The sentence used to make scorer was the same one used to train the model.
It can affect the accuracy of scorer? Should I have to use other data? Or just the amount of sentence can affect the accuracy of scorer?

All of that depends on your needs and dataset, I have no experience with transfer learning from English to Korean, and I have no knowledge of Korean, so can’t help.

This looks like this might make your model think it is smarter than it is actually, but devil’s in details and it all depends on exactly what you did there, and what kind of application you are working on.
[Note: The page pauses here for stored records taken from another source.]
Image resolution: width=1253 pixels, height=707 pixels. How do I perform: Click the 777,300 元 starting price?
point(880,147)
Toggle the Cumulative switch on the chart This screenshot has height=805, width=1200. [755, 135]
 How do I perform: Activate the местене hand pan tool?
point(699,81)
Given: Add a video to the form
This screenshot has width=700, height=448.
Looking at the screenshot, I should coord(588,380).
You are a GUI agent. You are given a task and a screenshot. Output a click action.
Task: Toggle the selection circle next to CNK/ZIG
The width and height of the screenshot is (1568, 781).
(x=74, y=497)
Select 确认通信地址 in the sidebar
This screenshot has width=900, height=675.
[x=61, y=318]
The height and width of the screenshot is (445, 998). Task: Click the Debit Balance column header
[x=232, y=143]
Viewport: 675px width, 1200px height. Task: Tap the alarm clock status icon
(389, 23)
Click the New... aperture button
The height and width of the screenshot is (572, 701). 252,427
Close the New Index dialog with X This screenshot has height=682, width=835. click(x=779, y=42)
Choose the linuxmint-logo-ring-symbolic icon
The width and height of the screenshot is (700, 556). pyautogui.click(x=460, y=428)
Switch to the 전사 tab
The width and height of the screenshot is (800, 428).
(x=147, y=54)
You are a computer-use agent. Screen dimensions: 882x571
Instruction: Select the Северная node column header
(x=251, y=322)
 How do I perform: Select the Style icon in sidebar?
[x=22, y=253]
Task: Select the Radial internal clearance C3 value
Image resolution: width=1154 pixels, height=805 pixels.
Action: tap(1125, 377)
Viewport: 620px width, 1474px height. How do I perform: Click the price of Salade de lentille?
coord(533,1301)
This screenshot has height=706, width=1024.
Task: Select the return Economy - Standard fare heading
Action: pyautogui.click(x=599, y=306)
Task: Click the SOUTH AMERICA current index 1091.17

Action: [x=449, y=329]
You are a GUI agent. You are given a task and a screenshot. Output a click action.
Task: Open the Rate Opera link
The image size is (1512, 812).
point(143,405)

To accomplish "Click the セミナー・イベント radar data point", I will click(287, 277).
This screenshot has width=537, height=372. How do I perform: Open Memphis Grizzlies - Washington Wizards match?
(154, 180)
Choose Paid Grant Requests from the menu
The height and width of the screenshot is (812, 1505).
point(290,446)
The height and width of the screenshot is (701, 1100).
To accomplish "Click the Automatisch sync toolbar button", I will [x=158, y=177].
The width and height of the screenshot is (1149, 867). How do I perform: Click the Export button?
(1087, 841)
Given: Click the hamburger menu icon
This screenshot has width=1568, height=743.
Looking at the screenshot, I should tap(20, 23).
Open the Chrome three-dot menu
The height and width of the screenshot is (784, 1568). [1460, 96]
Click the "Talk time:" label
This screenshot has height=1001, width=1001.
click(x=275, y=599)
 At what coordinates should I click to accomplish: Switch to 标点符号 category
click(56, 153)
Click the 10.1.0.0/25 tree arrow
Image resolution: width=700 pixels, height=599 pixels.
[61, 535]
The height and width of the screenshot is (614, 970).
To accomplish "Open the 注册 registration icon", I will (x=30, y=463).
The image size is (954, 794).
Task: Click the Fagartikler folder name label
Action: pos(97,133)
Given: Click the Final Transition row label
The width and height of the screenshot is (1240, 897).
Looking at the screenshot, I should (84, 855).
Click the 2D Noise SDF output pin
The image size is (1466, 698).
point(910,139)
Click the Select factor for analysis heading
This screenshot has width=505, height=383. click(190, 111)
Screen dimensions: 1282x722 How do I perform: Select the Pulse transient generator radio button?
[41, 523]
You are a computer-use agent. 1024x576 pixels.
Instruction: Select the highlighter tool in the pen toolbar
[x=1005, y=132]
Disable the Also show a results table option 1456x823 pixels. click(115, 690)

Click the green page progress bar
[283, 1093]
I added the dropout rate and tried again from few days ago, and dropout rate reduce my loss to 15.94 at Epoch 14

But overfitting occurred again after Epoch 14.

Here is my training parameter and loss

python3 DeepSpeech.py
–drop_source_layers 1
–alphabet_config_path deepspeech_alphabet.txt
–load_checkpoint_dir deepspeech-0.8.0-checkpoint
–save_checkpoint_dir save_checkpoint_dir
–export_dir export_dir
–train_files train.csv
–dev_files dev.csv
–test_files test.csv
–train_cudnn
–learning_rate 0.00001
–dropout_rate 0.3
–scorer my_kor_scorer.scorer
–summary_dir summary_dir &> log.log &

I Saved new best validating model with loss 24.269239 to: save_checkpoint_dir/best_dev-1213530
I Saved new best validating model with loss 20.687797 to: save_checkpoint_dir/best_dev-1694538
I Saved new best validating model with loss 19.284921 to: save_checkpoint_dir/best_dev-2175546
I Saved new best validating model with loss 18.406521 to: save_checkpoint_dir/best_dev-2656554
I Saved new best validating model with loss 17.785742 to: save_checkpoint_dir/best_dev-3137562
I Saved new best validating model with loss 17.574958 to: save_checkpoint_dir/best_dev-3618570
I Saved new best validating model with loss 17.179890 to: save_checkpoint_dir/best_dev-4099578
I Saved new best validating model with loss 16.957047 to: save_checkpoint_dir/best_dev-4580586
I Saved new best validating model with loss 16.772893 to: save_checkpoint_dir/best_dev-5061594
I Saved new best validating model with loss 16.579672 to: save_checkpoint_dir/best_dev-6023610
I Saved new best validating model with loss 16.313302 to: save_checkpoint_dir/best_dev-6504618
I Saved new best validating model with loss 16.258681 to: save_checkpoint_dir/best_dev-6985626
I Saved new best validating model with loss 15.945202 to: save_checkpoint_dir/best_dev-7466634

Would increasing the ratio of the data for dev help to prevent over-fitting?